Work required:
In the listing below, how many lines include "computer"? Give the number and no other text.

* * * * * * *

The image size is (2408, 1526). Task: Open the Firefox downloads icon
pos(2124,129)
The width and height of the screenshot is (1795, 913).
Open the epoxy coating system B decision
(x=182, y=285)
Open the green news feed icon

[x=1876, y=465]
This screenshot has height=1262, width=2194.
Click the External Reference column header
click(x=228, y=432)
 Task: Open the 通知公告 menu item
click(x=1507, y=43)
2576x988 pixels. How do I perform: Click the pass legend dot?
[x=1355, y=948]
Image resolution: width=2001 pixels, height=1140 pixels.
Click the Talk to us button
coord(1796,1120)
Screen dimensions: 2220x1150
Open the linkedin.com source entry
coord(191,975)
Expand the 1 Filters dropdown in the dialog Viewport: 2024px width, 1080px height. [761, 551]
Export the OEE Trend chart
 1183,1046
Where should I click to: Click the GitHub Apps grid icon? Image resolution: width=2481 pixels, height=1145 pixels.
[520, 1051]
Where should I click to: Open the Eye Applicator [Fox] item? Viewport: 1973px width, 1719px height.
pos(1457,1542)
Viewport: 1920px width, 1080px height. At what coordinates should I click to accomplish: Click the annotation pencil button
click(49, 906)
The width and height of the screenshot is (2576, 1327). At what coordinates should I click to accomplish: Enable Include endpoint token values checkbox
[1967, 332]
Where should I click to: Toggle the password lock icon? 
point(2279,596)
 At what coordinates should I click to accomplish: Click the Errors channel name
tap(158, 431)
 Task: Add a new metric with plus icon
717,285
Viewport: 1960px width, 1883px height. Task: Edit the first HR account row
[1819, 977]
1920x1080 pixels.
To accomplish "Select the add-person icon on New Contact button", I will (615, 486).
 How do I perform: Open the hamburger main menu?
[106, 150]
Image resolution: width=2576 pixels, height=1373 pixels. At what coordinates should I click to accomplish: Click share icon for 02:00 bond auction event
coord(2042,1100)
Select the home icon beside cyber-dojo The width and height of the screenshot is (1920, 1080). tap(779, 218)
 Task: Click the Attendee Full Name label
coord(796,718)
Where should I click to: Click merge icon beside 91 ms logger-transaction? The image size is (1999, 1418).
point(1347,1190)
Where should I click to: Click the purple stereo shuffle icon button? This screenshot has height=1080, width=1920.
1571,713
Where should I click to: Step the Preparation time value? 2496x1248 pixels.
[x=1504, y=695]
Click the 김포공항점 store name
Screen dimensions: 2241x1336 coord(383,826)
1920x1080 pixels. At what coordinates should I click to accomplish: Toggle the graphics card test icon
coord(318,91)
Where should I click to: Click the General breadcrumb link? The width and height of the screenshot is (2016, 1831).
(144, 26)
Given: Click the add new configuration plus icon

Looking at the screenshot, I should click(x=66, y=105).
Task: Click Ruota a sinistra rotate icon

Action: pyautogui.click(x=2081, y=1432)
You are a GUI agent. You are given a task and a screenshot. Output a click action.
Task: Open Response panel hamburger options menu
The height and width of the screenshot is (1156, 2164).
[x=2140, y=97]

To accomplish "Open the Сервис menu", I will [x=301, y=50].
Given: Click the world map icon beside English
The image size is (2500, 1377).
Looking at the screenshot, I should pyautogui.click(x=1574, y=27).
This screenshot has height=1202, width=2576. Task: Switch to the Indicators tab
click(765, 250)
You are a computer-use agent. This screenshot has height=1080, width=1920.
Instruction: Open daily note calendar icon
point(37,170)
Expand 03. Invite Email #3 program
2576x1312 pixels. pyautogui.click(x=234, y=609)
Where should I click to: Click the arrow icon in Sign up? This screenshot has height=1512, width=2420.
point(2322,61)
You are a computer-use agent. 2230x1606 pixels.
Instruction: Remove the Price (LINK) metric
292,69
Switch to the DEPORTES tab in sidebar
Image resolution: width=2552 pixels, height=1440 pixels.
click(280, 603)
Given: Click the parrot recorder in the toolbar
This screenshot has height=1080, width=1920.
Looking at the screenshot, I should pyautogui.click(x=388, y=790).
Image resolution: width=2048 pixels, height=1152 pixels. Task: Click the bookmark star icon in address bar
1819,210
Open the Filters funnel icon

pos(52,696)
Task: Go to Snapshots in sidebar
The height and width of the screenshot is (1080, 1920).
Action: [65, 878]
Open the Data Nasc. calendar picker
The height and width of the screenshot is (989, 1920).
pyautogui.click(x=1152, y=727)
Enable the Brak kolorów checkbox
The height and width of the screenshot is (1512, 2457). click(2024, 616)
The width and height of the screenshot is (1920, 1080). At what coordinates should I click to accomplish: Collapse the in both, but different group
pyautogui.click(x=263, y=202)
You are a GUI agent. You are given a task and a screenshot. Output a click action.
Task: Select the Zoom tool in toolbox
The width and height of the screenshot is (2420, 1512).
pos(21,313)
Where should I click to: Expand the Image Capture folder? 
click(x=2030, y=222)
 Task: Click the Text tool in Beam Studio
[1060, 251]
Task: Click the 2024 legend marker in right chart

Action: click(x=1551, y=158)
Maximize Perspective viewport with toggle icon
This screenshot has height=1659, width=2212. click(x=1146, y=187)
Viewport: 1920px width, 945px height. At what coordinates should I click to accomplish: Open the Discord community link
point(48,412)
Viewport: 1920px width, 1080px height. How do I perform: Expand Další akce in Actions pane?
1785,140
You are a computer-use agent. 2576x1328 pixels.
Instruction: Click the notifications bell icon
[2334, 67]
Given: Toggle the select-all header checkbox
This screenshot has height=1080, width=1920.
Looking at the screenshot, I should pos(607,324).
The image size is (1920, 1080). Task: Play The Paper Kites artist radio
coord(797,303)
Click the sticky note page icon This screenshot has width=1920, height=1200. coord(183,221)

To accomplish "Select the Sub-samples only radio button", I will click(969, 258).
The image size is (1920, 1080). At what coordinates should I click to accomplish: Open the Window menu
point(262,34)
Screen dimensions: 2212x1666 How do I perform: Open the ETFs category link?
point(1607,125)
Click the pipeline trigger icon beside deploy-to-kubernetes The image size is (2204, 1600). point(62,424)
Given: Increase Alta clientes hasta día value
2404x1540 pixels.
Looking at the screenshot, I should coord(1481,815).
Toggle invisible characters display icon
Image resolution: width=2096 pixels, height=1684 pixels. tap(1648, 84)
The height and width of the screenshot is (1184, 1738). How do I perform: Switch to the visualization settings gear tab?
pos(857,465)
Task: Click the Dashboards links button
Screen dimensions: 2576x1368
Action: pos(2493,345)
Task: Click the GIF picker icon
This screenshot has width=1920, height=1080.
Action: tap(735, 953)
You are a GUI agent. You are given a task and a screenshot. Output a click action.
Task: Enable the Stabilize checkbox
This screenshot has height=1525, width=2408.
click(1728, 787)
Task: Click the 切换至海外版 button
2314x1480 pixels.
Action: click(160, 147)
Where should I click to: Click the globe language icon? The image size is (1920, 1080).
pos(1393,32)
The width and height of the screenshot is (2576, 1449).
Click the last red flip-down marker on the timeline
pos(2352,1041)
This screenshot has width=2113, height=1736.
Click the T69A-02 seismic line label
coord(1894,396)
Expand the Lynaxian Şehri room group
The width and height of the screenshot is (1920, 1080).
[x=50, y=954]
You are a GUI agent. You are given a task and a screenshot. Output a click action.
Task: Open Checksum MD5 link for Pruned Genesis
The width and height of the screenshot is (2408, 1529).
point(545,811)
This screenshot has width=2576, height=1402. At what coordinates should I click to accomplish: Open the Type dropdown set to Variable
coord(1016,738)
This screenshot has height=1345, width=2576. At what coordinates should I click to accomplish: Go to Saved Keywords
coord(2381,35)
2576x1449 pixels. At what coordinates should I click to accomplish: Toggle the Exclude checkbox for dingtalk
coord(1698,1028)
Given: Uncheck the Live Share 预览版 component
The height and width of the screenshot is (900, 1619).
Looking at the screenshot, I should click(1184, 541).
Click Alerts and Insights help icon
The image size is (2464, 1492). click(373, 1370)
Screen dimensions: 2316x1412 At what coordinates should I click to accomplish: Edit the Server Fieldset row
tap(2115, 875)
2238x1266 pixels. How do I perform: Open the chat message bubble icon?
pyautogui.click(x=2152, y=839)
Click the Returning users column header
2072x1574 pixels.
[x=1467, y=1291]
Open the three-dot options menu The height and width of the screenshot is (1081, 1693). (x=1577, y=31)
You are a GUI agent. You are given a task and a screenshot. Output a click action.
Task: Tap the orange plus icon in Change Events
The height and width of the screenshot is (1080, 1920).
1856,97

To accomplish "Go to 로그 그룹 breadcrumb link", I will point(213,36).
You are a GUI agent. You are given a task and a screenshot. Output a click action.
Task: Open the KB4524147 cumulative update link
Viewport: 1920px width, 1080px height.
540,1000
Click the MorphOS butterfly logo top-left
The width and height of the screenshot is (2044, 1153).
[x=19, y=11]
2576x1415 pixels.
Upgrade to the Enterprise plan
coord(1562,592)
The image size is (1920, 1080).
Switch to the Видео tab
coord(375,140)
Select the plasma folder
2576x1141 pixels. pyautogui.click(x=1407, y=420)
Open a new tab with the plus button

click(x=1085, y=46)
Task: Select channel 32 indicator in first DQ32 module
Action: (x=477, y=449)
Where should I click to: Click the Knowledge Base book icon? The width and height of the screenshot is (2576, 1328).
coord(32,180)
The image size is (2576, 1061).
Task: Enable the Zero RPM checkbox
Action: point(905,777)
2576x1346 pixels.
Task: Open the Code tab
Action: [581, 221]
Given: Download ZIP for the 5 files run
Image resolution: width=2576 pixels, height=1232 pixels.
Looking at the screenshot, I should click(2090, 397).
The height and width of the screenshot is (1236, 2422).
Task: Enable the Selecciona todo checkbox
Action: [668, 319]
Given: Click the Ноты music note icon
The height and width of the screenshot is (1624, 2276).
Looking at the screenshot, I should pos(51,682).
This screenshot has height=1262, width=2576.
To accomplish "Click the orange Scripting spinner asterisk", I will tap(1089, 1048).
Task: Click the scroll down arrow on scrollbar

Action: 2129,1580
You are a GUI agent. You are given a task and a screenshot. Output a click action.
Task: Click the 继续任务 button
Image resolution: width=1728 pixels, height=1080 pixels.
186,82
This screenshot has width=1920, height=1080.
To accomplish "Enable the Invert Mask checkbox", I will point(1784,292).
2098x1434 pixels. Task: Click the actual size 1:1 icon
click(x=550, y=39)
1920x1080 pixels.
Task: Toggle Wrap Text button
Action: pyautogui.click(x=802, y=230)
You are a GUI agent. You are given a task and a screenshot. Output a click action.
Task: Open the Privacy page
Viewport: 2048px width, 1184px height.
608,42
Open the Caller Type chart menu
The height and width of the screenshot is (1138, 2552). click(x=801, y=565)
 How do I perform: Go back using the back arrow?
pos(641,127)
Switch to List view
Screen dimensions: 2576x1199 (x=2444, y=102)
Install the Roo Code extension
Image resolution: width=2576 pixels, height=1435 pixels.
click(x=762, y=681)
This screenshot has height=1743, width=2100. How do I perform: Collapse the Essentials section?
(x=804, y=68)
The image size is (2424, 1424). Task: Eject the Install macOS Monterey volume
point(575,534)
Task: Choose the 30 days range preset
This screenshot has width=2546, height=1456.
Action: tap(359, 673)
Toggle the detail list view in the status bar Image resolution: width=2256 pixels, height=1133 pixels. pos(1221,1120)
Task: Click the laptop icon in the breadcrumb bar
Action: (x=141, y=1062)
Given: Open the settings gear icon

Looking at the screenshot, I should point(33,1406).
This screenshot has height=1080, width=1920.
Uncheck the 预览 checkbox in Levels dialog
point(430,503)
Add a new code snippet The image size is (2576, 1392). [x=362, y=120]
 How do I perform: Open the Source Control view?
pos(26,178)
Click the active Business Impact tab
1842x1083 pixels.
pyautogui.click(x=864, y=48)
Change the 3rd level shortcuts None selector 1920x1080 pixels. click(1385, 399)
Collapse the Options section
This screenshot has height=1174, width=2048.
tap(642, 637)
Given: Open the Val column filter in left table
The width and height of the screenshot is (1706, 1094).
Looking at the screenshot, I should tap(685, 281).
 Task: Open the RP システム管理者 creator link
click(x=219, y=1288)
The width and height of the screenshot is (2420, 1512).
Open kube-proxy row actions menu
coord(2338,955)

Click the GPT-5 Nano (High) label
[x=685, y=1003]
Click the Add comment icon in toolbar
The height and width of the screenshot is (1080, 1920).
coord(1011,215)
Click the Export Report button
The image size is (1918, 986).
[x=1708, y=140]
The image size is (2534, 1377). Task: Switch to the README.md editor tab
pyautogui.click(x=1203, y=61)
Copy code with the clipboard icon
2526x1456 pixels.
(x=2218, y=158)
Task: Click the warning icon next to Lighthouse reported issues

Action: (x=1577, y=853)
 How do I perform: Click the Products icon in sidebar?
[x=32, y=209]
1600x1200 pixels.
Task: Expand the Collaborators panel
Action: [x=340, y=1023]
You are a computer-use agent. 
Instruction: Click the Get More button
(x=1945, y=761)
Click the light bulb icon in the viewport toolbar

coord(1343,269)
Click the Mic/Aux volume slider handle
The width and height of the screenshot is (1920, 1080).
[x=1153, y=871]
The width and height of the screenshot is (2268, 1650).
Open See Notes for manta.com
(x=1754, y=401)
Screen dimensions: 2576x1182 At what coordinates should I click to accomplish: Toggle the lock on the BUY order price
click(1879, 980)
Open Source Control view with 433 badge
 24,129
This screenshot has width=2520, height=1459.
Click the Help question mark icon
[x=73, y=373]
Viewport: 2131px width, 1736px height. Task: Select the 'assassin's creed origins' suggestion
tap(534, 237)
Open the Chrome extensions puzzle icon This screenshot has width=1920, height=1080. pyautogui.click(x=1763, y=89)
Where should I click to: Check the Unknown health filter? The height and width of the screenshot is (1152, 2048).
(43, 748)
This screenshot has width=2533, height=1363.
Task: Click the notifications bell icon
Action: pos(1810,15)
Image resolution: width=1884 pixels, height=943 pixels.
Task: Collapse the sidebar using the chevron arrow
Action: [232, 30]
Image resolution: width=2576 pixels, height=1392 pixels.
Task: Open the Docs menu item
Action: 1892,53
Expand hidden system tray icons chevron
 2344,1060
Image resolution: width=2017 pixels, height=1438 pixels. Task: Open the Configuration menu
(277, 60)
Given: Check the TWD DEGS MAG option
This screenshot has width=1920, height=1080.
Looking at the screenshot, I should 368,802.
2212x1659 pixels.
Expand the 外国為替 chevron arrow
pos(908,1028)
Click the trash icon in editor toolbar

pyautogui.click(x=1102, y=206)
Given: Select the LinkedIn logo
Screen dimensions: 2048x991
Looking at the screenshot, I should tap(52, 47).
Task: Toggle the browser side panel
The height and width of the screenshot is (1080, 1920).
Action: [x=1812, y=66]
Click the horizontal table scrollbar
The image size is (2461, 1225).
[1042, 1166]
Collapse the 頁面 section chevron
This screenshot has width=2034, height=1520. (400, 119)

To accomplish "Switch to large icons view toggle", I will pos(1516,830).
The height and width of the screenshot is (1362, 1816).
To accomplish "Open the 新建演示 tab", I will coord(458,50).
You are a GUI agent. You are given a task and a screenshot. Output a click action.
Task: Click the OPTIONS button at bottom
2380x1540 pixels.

* * * * * * *

Completed exercise:
4